Estamos hablando de un tipo importante. Un individuo con un doctorado en la Universidad Complutense de Madrid, un profesional que tuvo un muy buen trabajo. También tuvo novia, familia y amigos, un montón de buenos amigos… Pero eso a nadie le importa, excepto a mí.
Yo sí sé todo lo que él no, y también recuerdo cada detalle de su vida. En mi memoria aún viven todos aquellos momentos que fueron importantes. Los triunfos y, desde luego, las experiencias que no fueron tan buenas. Maldita sea la hora en la cual me perdí y caí en este siniestro lugar, en este desdichado espacio, en este sitio oscuro, infortunado y terrorífico.
Todos creen que él habla solo. Nadie se imagina que es conmigo con quien lo hace. Soy yo su interlocutor. Conmigo es con quien pelea cuando intento aparecer, cuando intento recuperar el cuerpo que habité hasta hace una década, luego de perder aquella silenciosa batalla que comenzó cinco años antes.
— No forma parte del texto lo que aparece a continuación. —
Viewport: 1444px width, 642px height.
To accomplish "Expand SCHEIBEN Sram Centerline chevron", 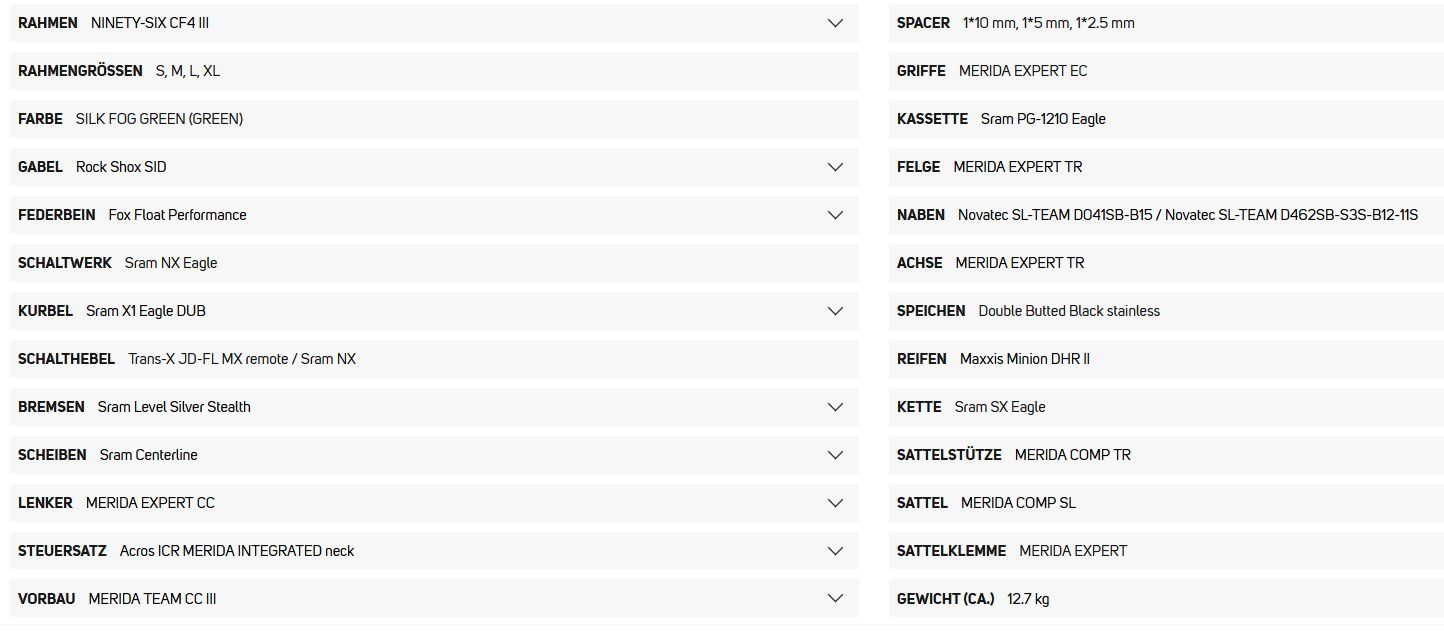I will pyautogui.click(x=836, y=455).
Mientras él duerme, es cuando más oportunidad tengo de despertar de este infierno, pero mi mente está tan dañada que no consigo llegar a ella de ninguna manera. De todas formas, ya estoy cansado de intentarlo; es más, si existiese un milagro, renunciaría a él. Me rehúso a la posibilidad de que un acto divino me devuelva a la vida porque estoy seguro de que mi oportunidad ha caducado.
Estoy muy arrepentido. No saben cuánto. Repudio el día en el cual me hice socio de aquella empresa, porque ese día fue el principio de mi fin. Es que no tenía límites. El dinero me permitía hacer, de forma literal, lo que me venía en gana.
Llegué a tenerlo todo. Tenía tanto que me desorienté. Perdí el enfoque, perdí la brújula que me había hecho llegar hasta ahí. No me pude controlar, nadie tampoco podía hacerlo. Estaba ciego, desbocado, enloquecido. Sin darme cuenta acabé, en un ratico, con todo lo que me llevó años alcanzar. Lo había perdido todo. Toqué fondo y desaparecí sumergido en los excesos, en las drogas y, desde luego, en el alcohol, en mucho alcohol.
Tiré a la basura una vida soñada. Eché a perder la gran oportunidad de hacer familia, de celebrar mis logros y de compartirlos con mis seres queridos. Pero fui egoísta y muy ambicioso. Pensé en mí, solo en mí, y lo he pagado muy caro.
Hoy estoy resignado a vivir en el limbo. O, dicho de otra manera, a morir en cualquier momento. Me resigno a verme comer basura y esos restos de comida que encontramos por la calle, que lejos de alimentarnos, lo que está haciendo es acabar poco a poco con este cuerpo, porque ya el alcohol y las drogas no son parte del menú.
Estoy resignado. Resignado a ser testigo de un triste y doloroso desenlace. Resignado a que él no sea más que un estorbo para esta ciudad. Resignado a ser un loco indigente. Pero, sobre todo, resignado a que ninguna de esas tantas personas que conocí, con quienes crecí y compartí tantas cosas, se vista de héroe e intente salvar a este sujeto malviviente en el que me he convertido, aunque sepan quién soy y me conozcan de toda la vida.